_Extracted information_:
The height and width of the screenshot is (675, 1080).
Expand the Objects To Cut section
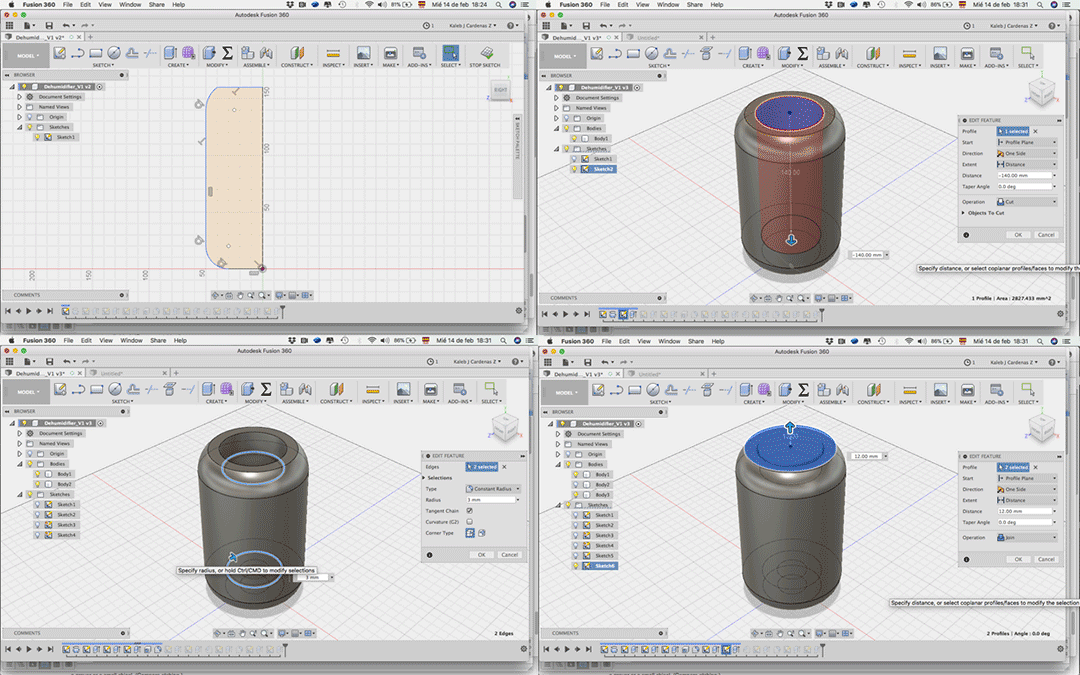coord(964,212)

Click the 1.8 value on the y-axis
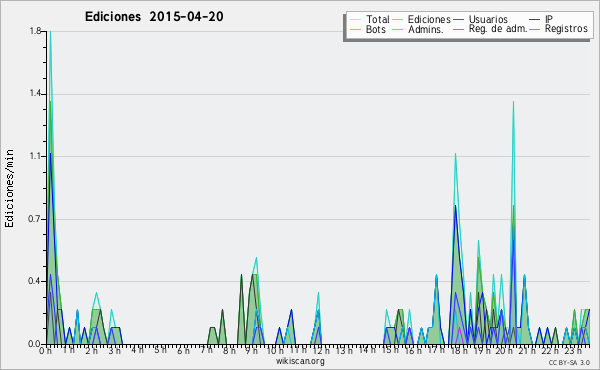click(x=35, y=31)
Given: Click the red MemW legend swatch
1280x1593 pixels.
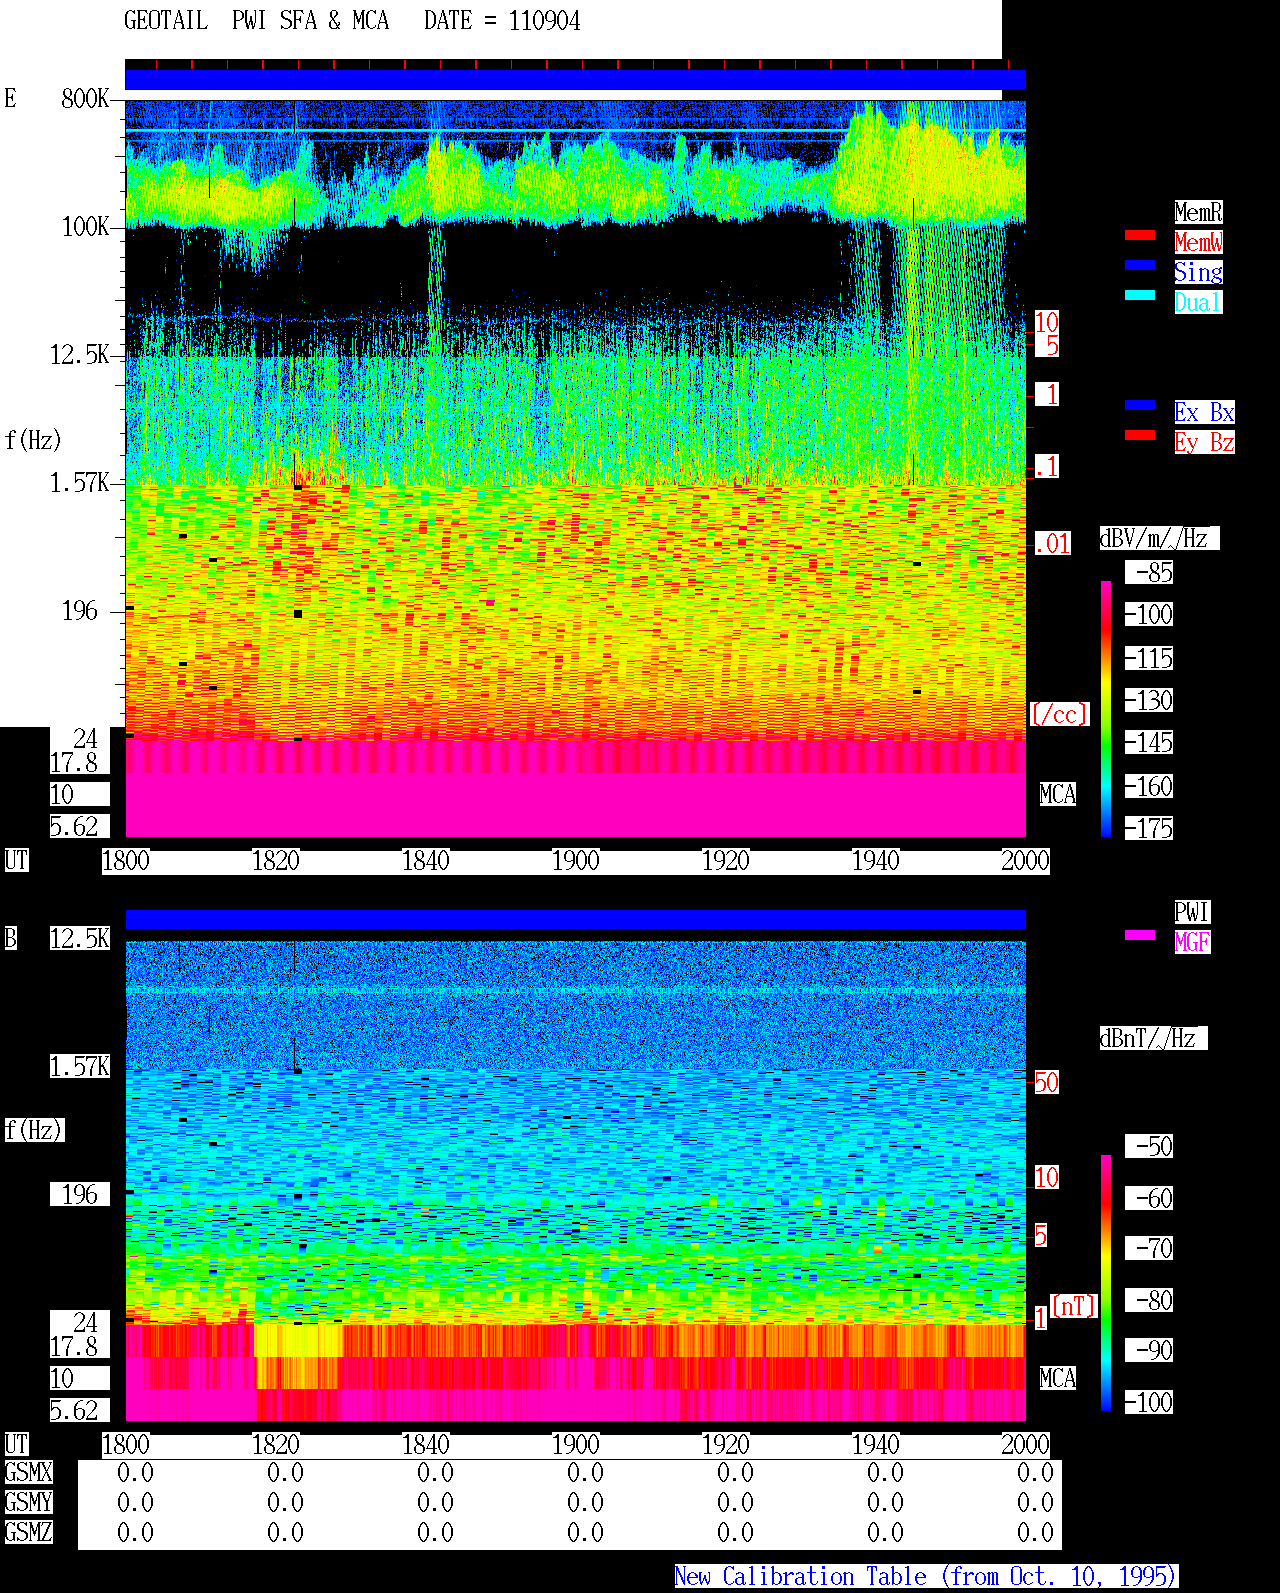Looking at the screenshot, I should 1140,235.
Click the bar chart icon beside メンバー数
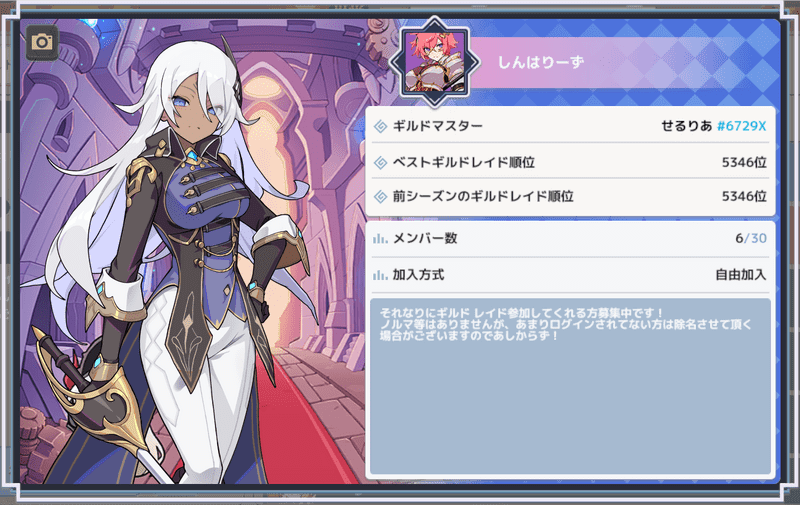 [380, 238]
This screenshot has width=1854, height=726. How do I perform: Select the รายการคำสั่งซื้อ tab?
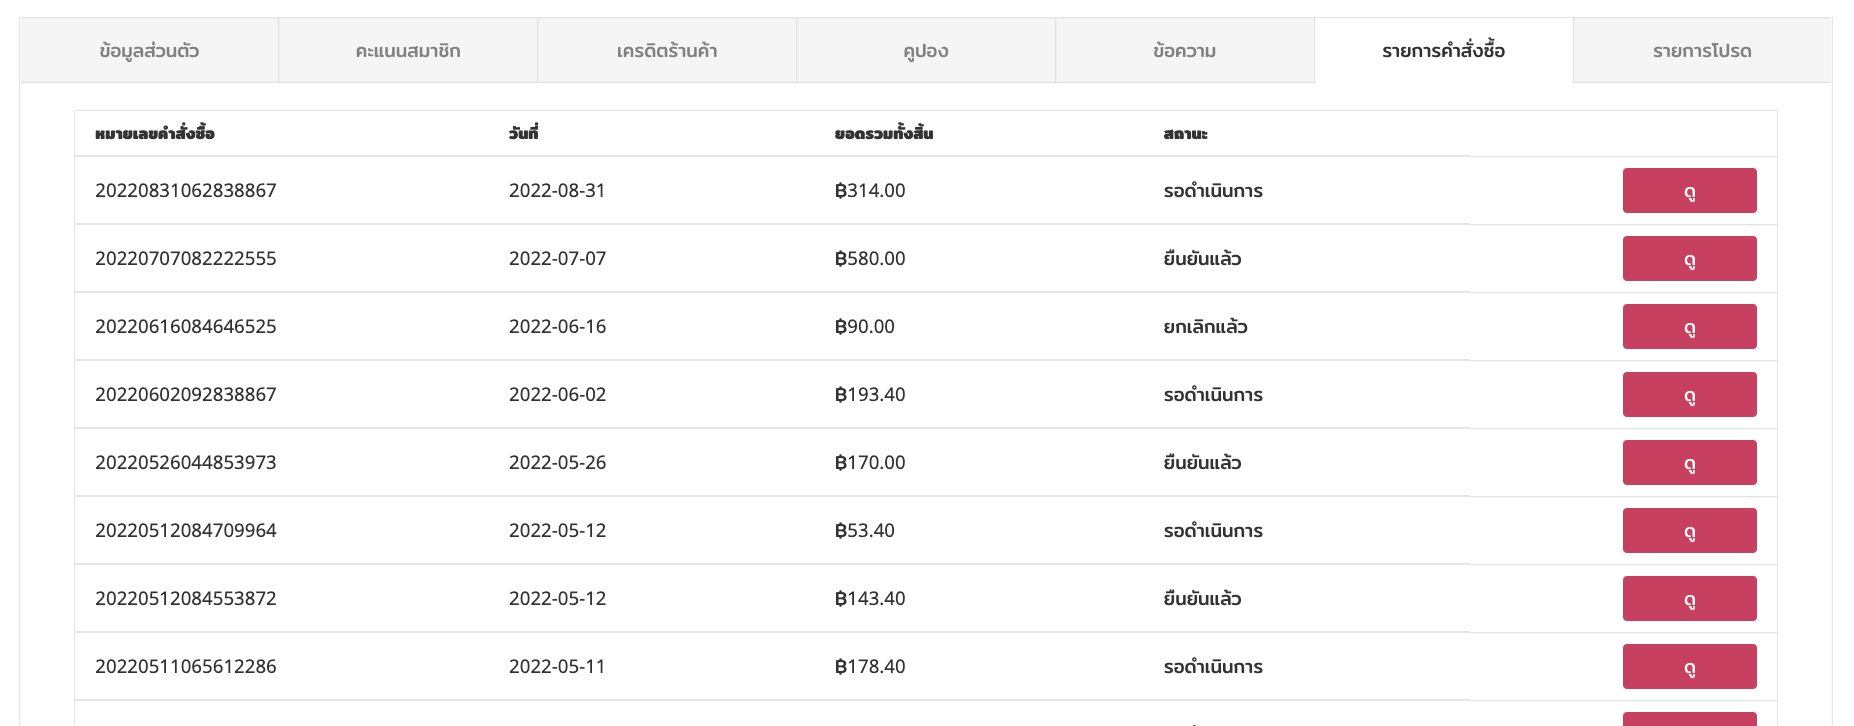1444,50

_What this task involves_:
Retype the data above in full, exactly as it stands, and skip any image.

_Result for this exercise_:
The height and width of the screenshot is (675, 1080).
Expand the Objects To Cut section
coord(964,212)

Click the 1.8 value on the y-axis
click(x=35, y=31)
Given: Click the red MemW legend swatch
1280x1593 pixels.
Looking at the screenshot, I should 1140,235.
Click the bar chart icon beside メンバー数
 [380, 238]
This screenshot has width=1854, height=726. How do I perform: Select the รายการคำสั่งซื้อ tab?
1444,50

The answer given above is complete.